=== Section Start ===

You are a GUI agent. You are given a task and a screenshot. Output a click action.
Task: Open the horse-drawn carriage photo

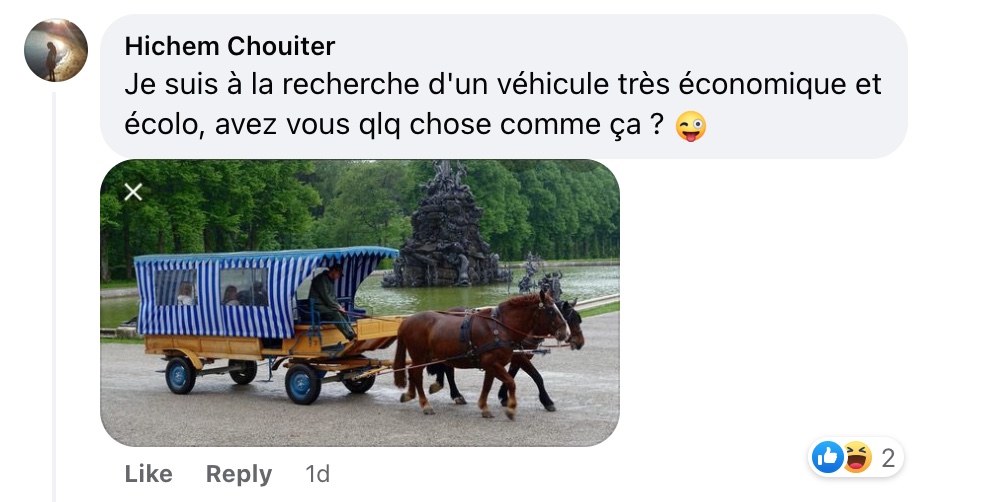(x=360, y=303)
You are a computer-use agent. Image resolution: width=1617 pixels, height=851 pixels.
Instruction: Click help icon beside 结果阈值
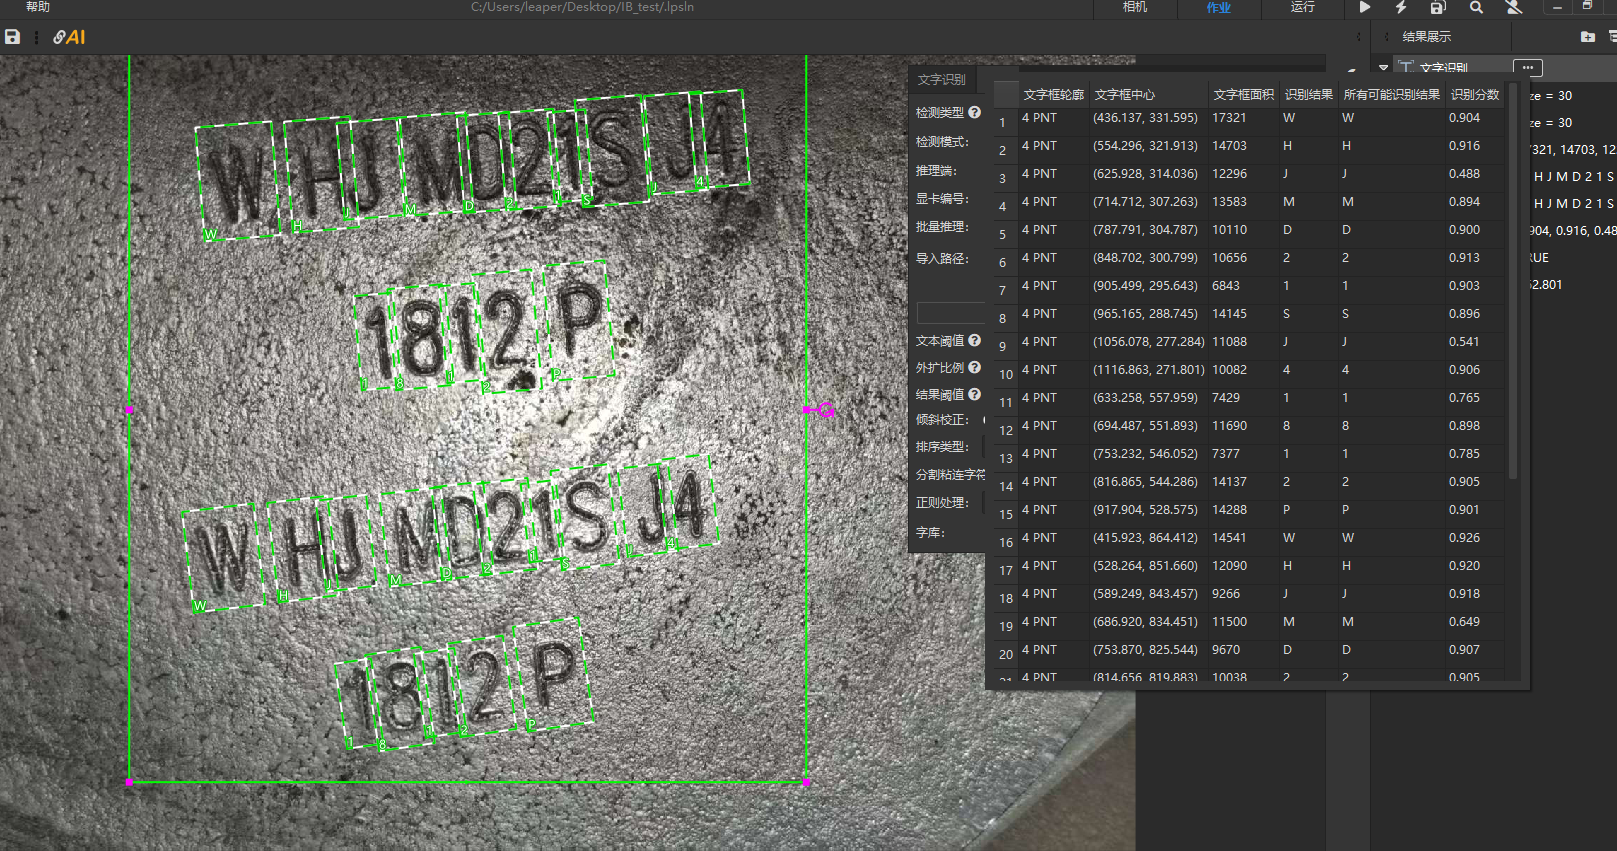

=== Section End ===

In the copy you return, include exactly the lines from the one containing "Task: Open the horse-drawn carriage photo" through the final line of the listing, and no pictures.

Task: Open the horse-drawn carriage photo

(x=360, y=303)
You are a computer-use agent. Image resolution: width=1617 pixels, height=851 pixels.
Instruction: Click help icon beside 结果阈值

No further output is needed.